__RECORD EXCERPTS__.
BEGIN

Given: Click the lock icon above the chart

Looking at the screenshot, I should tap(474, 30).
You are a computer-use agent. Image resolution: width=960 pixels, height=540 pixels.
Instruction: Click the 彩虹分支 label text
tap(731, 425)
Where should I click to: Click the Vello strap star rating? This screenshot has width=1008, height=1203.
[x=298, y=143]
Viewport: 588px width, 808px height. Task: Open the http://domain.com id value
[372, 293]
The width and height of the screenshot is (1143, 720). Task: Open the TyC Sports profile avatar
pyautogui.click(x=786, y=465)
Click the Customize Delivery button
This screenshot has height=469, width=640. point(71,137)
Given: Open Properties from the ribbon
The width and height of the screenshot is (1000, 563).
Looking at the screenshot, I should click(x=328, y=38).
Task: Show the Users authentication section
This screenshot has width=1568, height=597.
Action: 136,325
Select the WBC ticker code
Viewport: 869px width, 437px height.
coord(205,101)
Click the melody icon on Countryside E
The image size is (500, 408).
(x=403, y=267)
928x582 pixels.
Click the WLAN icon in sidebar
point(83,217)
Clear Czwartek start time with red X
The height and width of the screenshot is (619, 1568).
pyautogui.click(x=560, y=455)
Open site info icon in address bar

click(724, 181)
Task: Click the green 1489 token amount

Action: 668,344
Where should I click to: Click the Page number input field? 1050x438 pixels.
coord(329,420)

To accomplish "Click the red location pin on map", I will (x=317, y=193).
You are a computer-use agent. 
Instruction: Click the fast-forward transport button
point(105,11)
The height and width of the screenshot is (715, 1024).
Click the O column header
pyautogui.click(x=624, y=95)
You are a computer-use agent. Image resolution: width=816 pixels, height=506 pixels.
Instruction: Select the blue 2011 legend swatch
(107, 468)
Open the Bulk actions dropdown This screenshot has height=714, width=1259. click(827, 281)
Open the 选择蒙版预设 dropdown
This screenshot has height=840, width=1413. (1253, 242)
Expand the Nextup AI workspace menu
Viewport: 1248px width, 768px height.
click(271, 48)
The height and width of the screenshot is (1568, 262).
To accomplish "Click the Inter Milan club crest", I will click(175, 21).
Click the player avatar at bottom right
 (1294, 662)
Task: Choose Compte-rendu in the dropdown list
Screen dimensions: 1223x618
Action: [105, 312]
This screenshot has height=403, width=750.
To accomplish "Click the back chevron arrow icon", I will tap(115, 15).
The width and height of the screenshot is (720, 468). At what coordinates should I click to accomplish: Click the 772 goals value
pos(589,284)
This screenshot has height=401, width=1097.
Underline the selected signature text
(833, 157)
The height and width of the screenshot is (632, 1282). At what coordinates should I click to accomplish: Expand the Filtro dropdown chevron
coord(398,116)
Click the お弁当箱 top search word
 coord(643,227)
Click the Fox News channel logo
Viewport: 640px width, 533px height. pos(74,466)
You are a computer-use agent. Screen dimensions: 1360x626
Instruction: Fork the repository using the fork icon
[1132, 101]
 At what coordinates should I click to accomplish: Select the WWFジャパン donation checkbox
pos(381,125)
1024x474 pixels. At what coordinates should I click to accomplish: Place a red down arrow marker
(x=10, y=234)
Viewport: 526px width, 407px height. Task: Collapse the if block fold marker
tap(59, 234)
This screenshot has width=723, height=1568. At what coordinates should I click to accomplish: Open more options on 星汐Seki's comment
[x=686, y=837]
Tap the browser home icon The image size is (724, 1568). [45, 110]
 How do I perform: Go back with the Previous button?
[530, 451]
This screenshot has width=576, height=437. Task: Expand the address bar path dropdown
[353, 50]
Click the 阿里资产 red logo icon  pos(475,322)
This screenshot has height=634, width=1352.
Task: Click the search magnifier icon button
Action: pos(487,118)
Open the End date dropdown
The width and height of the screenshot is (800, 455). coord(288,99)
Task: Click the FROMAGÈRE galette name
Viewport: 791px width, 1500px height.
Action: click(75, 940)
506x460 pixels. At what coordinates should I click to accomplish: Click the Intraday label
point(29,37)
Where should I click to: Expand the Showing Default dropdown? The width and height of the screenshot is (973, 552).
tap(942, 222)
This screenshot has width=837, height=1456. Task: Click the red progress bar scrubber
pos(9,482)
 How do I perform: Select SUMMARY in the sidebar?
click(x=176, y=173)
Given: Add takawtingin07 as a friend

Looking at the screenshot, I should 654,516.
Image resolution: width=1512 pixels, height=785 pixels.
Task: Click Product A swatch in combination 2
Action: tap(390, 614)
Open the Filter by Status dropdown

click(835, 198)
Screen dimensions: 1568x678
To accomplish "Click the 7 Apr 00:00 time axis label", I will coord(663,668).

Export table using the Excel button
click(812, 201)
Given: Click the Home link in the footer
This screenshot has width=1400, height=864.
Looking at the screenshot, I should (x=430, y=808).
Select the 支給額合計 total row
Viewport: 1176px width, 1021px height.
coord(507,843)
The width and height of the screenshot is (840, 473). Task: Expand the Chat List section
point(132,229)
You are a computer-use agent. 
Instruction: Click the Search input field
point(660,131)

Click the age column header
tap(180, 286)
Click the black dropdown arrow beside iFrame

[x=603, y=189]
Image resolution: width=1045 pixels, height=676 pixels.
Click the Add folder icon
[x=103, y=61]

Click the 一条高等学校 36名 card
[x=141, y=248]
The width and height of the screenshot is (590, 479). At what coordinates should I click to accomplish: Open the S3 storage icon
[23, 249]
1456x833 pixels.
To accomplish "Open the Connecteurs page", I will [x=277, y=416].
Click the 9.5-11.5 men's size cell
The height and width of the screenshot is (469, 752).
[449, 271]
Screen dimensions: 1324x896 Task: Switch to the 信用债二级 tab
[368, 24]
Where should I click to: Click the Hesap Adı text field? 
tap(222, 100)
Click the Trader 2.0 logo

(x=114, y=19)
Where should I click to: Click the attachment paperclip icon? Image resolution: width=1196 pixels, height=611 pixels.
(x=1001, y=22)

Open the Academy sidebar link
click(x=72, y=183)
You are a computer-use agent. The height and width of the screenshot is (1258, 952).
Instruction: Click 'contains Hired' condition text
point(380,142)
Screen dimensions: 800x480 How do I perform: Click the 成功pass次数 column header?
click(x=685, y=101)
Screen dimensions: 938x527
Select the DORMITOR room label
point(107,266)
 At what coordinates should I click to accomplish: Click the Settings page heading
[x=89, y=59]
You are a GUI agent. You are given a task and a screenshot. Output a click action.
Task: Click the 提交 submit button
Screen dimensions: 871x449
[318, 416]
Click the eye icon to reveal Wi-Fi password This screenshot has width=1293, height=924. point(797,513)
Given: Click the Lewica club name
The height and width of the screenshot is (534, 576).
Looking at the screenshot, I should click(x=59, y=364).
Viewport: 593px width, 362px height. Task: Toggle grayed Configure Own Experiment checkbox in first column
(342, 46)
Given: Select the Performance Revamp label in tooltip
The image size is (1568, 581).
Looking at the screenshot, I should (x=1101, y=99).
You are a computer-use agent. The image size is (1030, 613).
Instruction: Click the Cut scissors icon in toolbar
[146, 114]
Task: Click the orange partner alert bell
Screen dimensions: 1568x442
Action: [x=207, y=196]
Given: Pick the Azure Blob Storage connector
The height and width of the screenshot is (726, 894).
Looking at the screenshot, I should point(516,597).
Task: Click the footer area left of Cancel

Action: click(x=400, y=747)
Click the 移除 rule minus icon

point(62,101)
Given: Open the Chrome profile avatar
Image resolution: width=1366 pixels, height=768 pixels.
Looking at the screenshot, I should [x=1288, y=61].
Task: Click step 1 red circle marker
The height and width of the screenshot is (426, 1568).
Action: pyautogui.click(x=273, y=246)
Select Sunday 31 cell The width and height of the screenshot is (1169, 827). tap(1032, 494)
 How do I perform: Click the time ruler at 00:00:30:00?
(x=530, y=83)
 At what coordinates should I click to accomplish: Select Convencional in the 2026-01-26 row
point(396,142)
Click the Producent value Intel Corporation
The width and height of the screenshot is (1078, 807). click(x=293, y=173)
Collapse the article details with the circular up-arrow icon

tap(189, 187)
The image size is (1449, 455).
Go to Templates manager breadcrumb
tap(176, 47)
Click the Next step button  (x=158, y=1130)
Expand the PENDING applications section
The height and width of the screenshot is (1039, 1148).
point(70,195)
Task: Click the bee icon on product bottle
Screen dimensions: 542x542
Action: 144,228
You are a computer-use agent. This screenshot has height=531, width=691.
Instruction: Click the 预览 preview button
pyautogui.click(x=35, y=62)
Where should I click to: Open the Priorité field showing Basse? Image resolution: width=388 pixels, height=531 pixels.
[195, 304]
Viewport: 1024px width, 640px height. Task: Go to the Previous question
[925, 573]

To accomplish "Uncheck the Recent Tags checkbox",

END

__EXERCISE PROMPT__.
Lines with the word "computer" in the data need counting; report the count alone.

__FINAL ANSWER__.
8